Expanding the determinant:

$$ \hat{i} (1 \cdot 4 - 2 \cdot 3) - \hat{j} (1 \cdot 4 - 2 \cdot 2) + \hat{k} (1 \cdot 3 - 1 \cdot 2) $$

$$ = \hat{i} (4 - 6) - \hat{j} (4 - 4) + \hat{k} (3 - 2) $$

$$ = \hat{i} (-2) - \hat{j} (0) + \hat{k} (1) $$

$$ = (-2, 0, 1) $$

So, the direction vector of the given line is $$ (-2, 0, 1) $$. The direction vector of the z-axis is $$ (0, 0, 1) $$, since it is parallel to the z-axis.

Next, find a point on the given line by solving the system of equations $$ x + y + 2z = 3 $$ and $$ 2x + 3y + 4z = 4 $$. Multiply the first equation by 2:

$$ 2x + 2y + 4z = 6 $$

Subtract the second equation from this:

$$ (2x + 2y + 4z) - (2x + 3y + 4z) = 6 - 4 $$

$$ 2x + 2y + 4z - 2x - 3y - 4z = 2 $$

$$ -y = 2 $$

$$ y = -2 $$

Substitute $$ y = -2 $$ into the first equation:

$$ x + (-2) + 2z = 3 $$

$$ x + 2z = 5 $$

Let $$ z = t $$, then $$ x = 5 - 2t $$. So, a point on the line is $$ (5 - 2t, -2, t) $$. Choosing $$ t = 0 $$, the point is $$ (5, -2, 0) $$.

Now, for the z-axis, we can take the point $$ (0, 0, 0) $$, as it lies on the axis.

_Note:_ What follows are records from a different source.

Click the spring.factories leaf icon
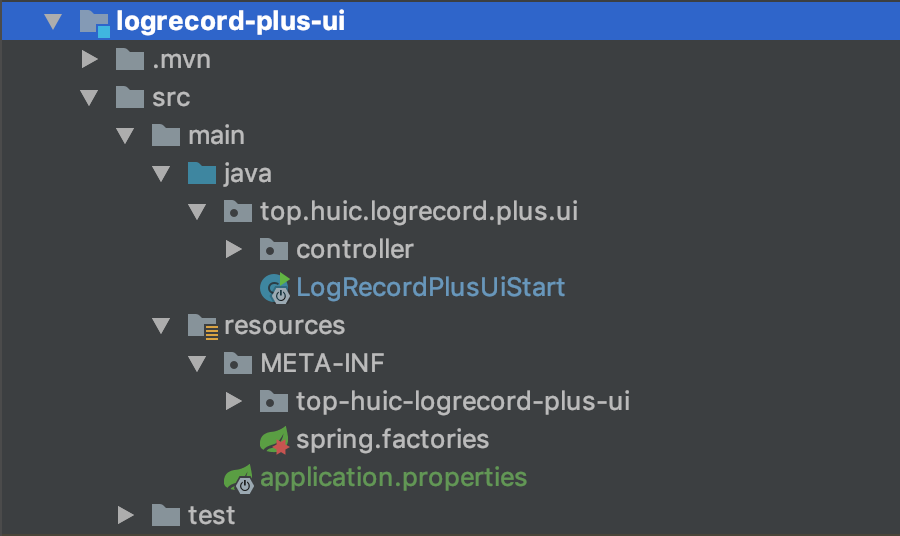point(274,440)
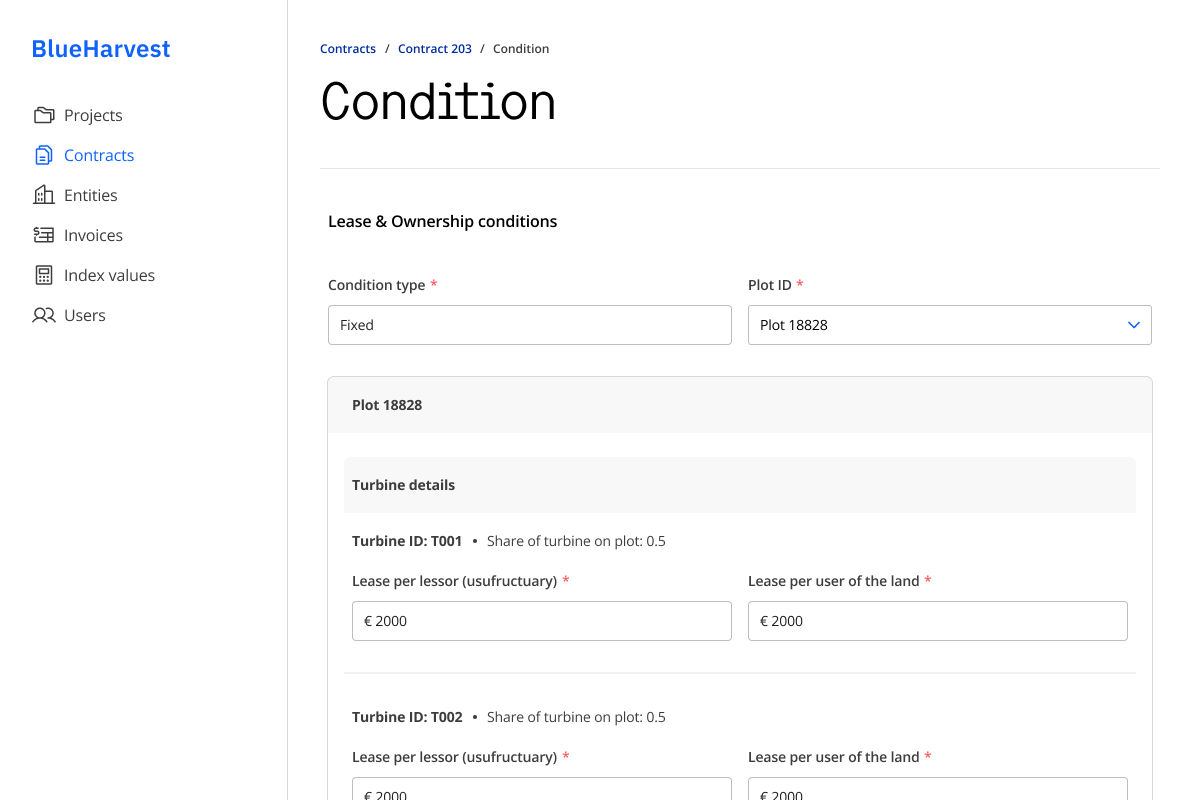The height and width of the screenshot is (800, 1200).
Task: Open the Plot ID dropdown chevron
Action: pyautogui.click(x=1133, y=325)
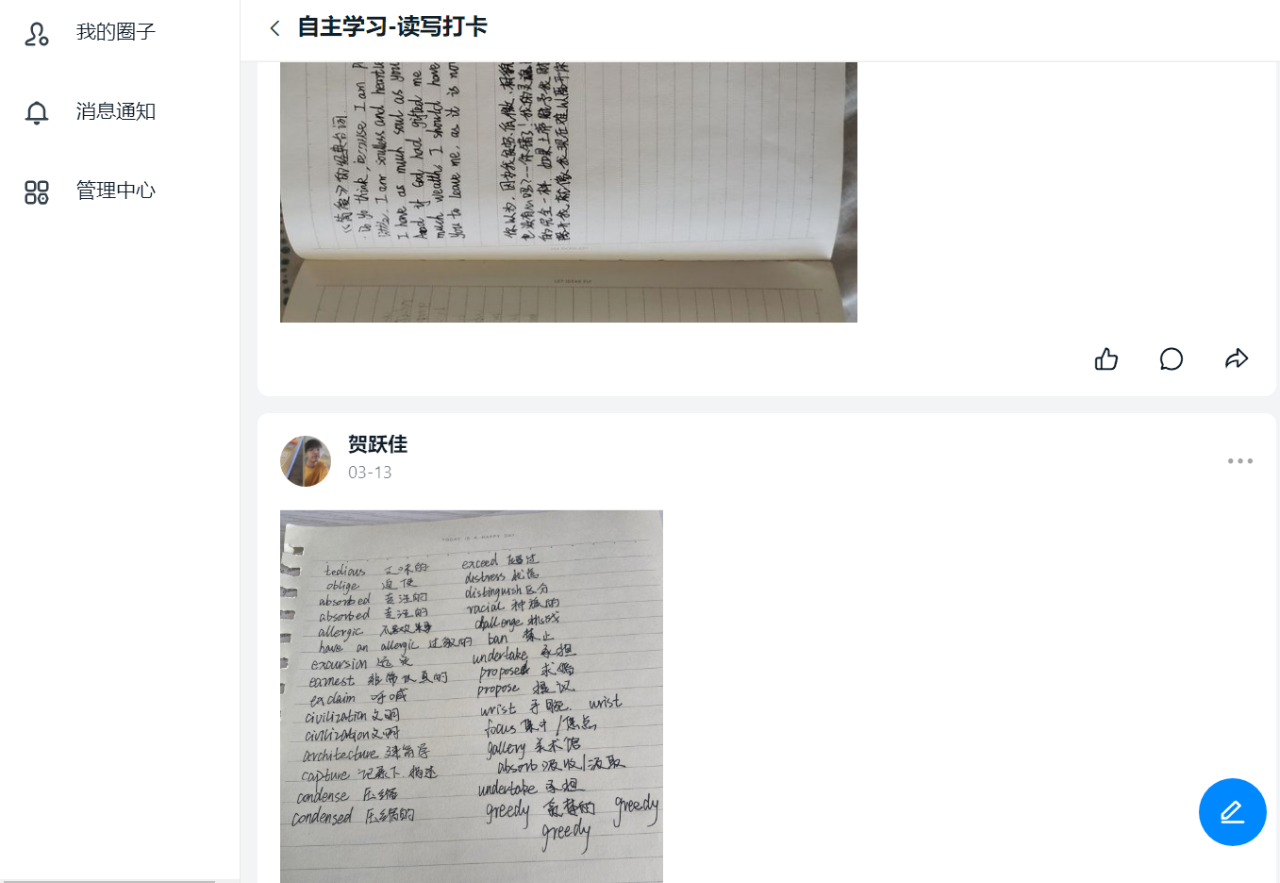Click the 管理中心 grid icon
Viewport: 1280px width, 883px height.
[x=37, y=192]
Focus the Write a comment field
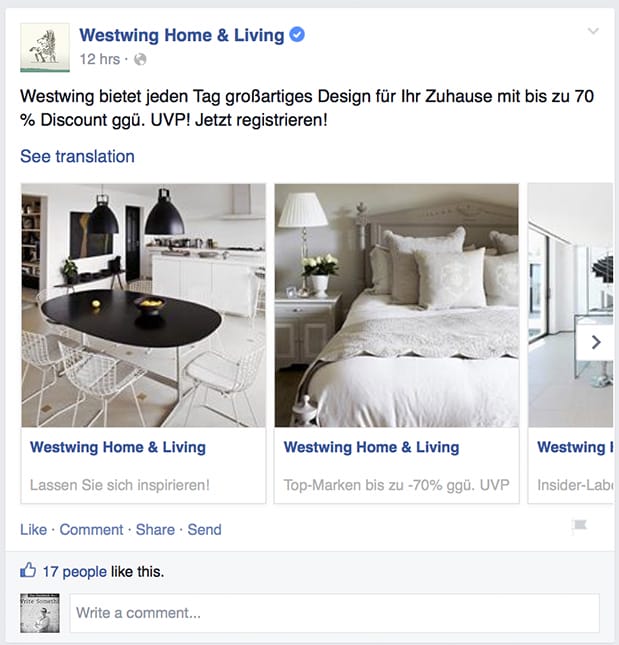 (334, 613)
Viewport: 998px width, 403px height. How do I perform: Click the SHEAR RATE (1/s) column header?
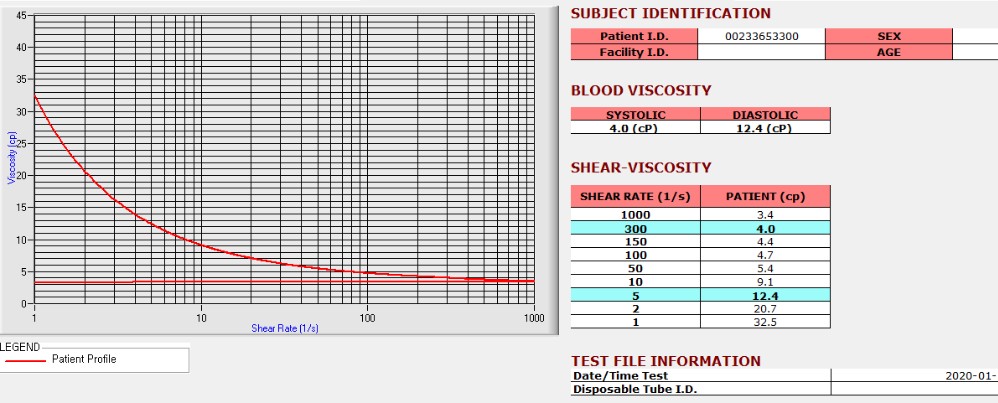[x=635, y=197]
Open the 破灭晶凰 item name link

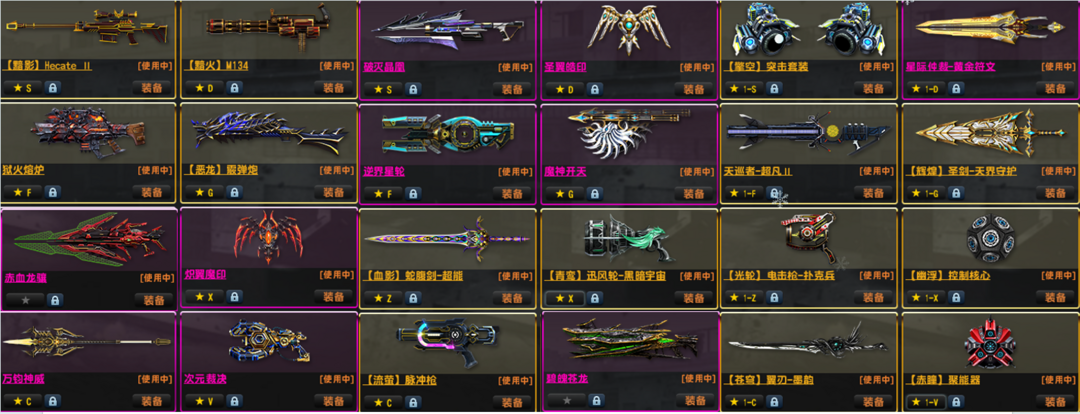(383, 67)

So, we have:

• Line 1 (z-axis): Point $$ A(0, 0, 0) $$, direction vector $$ \vec{a} = (0, 0, 1) $$
• Line 2 (given line): Point $$ B(5, -2, 0) $$, direction vector $$ \vec{b} = (-2, 0, 1) $$

The vector connecting point A to point B is $$ \overrightarrow{AB} = B - A = (5 - 0, -2 - 0, 0 - 0) = (5, -2, 0) $$.

The shortest distance between two skew lines is given by the formula:

$$ d = \frac{ | \overrightarrow{AB} \cdot (\vec{a} \times \vec{b}) | }{ | \vec{a} \times \vec{b} | } $$

First, compute the cross product $$ \vec{a} \times \vec{b} $$:

$$ \vec{a} \times \vec{b} = \begin{vmatrix} \hat{i} & \hat{j} & \hat{k} \\ 0 & 0 & 1 \\ -2 & 0 & 1 \end{vmatrix} $$

Expanding the determinant:

$$ \hat{i} (0 \cdot 1 - 1 \cdot 0) - \hat{j} (0 \cdot 1 - 1 \cdot (-2)) + \hat{k} (0 \cdot 0 - 0 \cdot (-2)) $$

$$ = \hat{i} (0 - 0) - \hat{j} (0 - (-2)) + \hat{k} (0 - 0) $$

$$ = \hat{i} (0) - \hat{j} (2) + \hat{k} (0) $$

$$ = (0, -2, 0) $$

So, $$ \vec{a} \times \vec{b} = (0, -2, 0) $$. The magnitude is $$ | \vec{a} \times \vec{b} | = \sqrt{0^2 + (-2)^2 + 0^2} = \sqrt{4} = 2 $$.

Now, compute the dot product $$ \overrightarrow{AB} \cdot (\vec{a} \times \vec{b}) = (5, -2, 0) \cdot (0, -2, 0) $$:

$$ = 5 \cdot 0 + (-2) \cdot (-2) + 0 \cdot 0 $$

$$ = 0 + 4 + 0 $$

$$ = 4 $$

The absolute value is $$ |4| = 4 $$.

Therefore, the shortest distance is:

$$ d = \frac{4}{2} = 2 $$

To confirm, the lines are skew because they are not parallel (since $$ (-2, 0, 1) $$ is not a scalar multiple of $$ (0, 0, 1) $$) and do not intersect (as the y-coordinate of the given line is always -2, while on the z-axis it is 0). Hence, the formula applies.

So, the shortest distance is 2, which corresponds to Option B.